はじめに
AWS資格試験の勉強をすると、しばしばLambdaのパフォーマンスを改善する方法として、 「(DB接続等の処理を)Lambdaハンドラー外に移動する」というやり方を目にします。
これが何故パフォーマンスの改善につながるのかを自分なりにまとめてみました。
結論
- Lambda関数が「ウォームスタート」で開始した場合、ハンドラー外に書いたコードを再利用できるから
Lambdaのコールドスタートとウォームスタート
いきなり「ウォームスタート」というワードが出てきましたが、対になる言葉として「コールドスタート」も存在します。
これらのワードを理解するために、Lambda関数が呼び出された際の処理の流れを理解する必要があります。
Lambda関数が呼び出されると何が起きる?
Lambda関数が呼び出されると、AWS側でLambda関数の「実行環境」の準備が開始し、実行環境が起動した後にハンドラーコードが実行されます。
具体的には、以下の処理が実行されます。
- PythonやNode.js等の環境の起動
- 実行環境へコードをダウンロード
- ハンドラー外に記述された初期化コードの実行
- ハンドラーコードの実行
コールドスタートとは?
Lambda関数が始めて呼び出されたり、長らく起動していない状態から久しぶりに呼び出された場合は、実行環境の準備からハンドラーコードの実行までの一連の処理が必要となります。
この時、「コールドスタート」でLambda関数が呼び出されたことになります。
ウォームスタートとは?
一方で、一度Lambda関数の呼び出しが完了すると、実行環境は一定時間保持されます。
実行環境が保持されている間にLambda関数が呼び出された場合は、実行環境の準備が不要となりハンドラーコードの実行のみ行われます。
この時、「ウォームスタート」でLambda関数が呼び出されたことになります。

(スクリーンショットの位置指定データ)
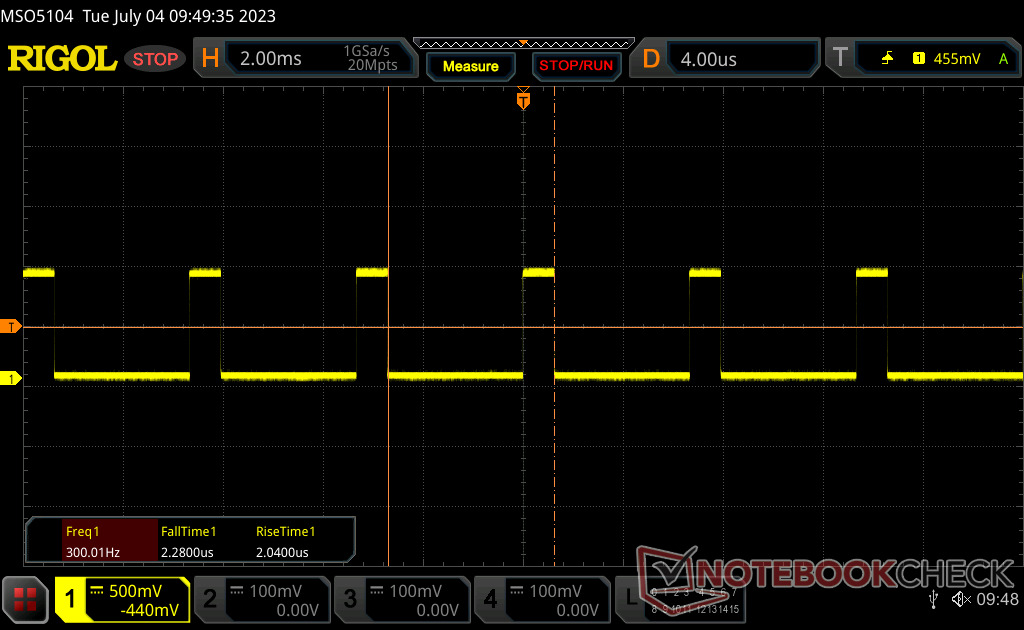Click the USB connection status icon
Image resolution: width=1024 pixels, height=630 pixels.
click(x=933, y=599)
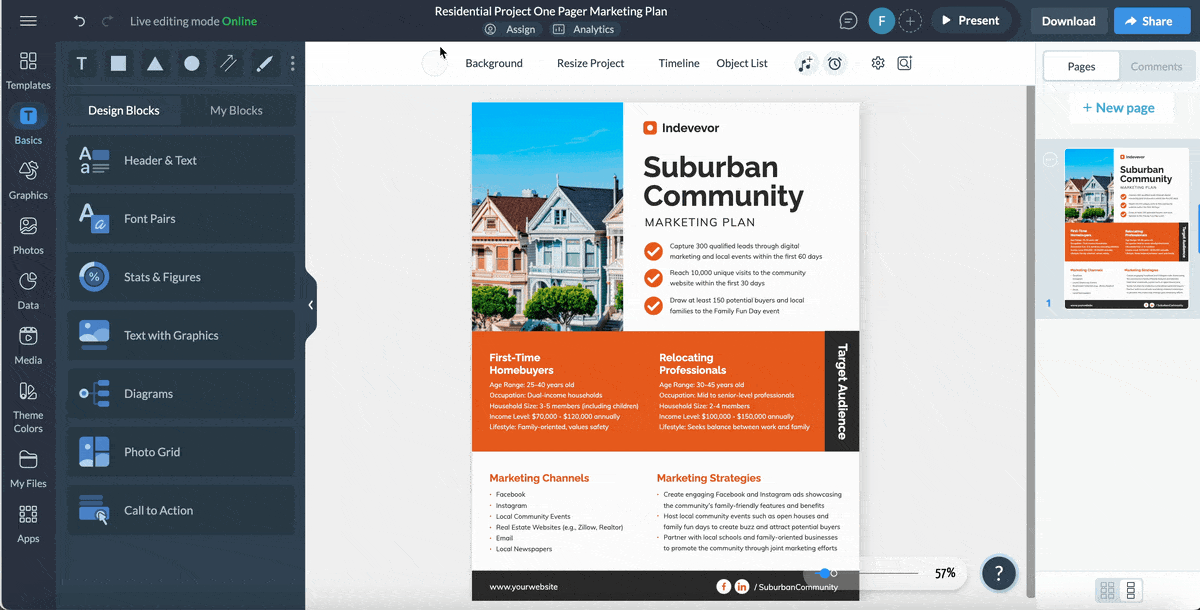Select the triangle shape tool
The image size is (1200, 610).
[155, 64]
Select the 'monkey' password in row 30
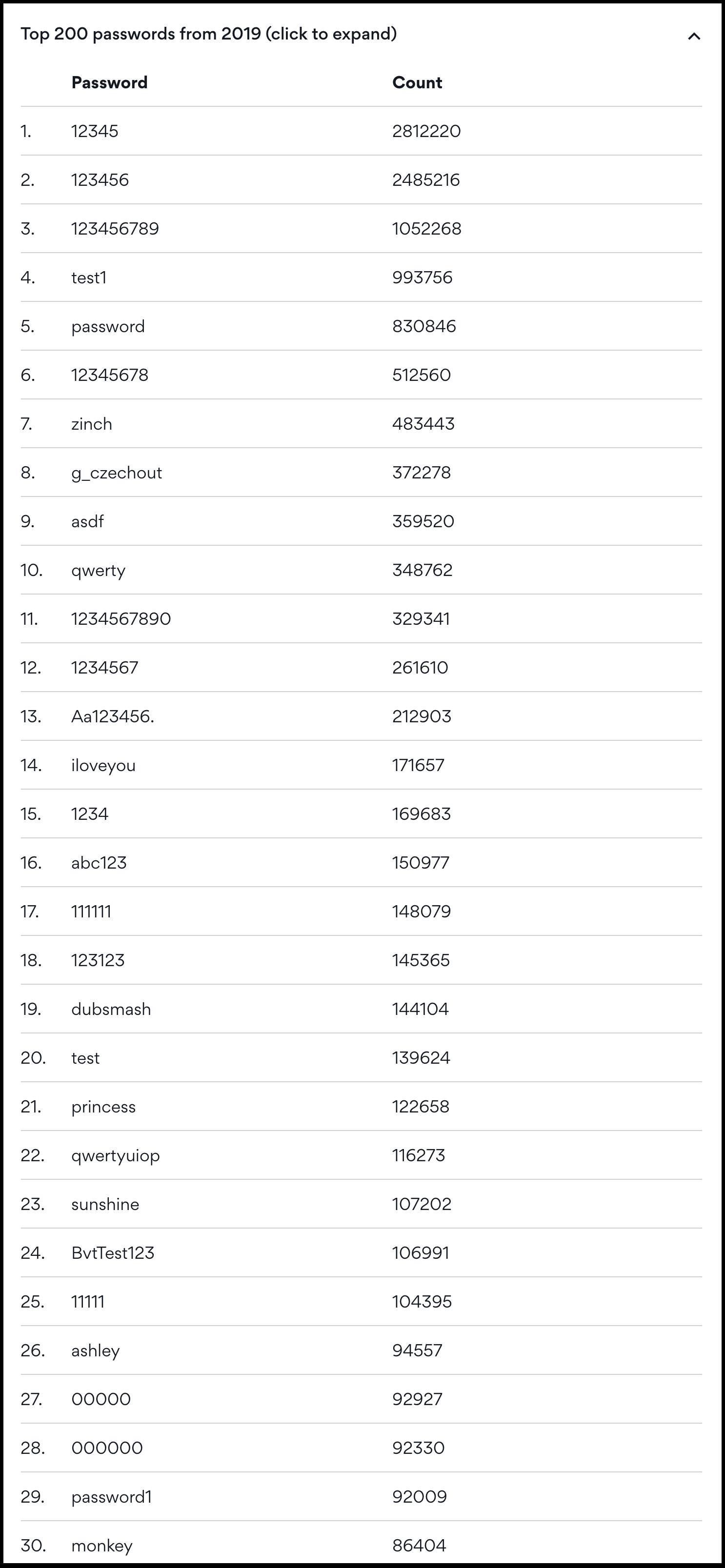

● **やること**:
a - 本文によると、ウォームスタートでLambda関数が呼び出された場合に行われるのは何ですか?
b - Lambda関数が呼び出されたときに実行される具体的な処理を、本文からすべて挙げてください。
c - 本文のうち、「ウォームスタートとは?」を含む語句で始まり「この時、「ウォームスタート」でLambda関数が呼び出されたことになります。」で終わる部分を、一字一句そのまま書き写してください。
答えは本文だけを根拠にしてください。

● **解答**:
a - ハンドラーコードの実行のみです。

b -
- PythonやNode.js等の環境の起動
- 実行環境へコードをダウンロード
- ハンドラー外に記述された初期化コードの実行
- ハンドラーコードの実行

c -
ウォームスタートとは?
一方で、一度Lambda関数の呼び出しが完了すると、実行環境は一定時間保持されます。
実行環境が保持されている間にLambda関数が呼び出された場合は、実行環境の準備が不要となりハンドラーコードの実行のみ行われます。
この時、「ウォームスタート」でLambda関数が呼び出されたことになります。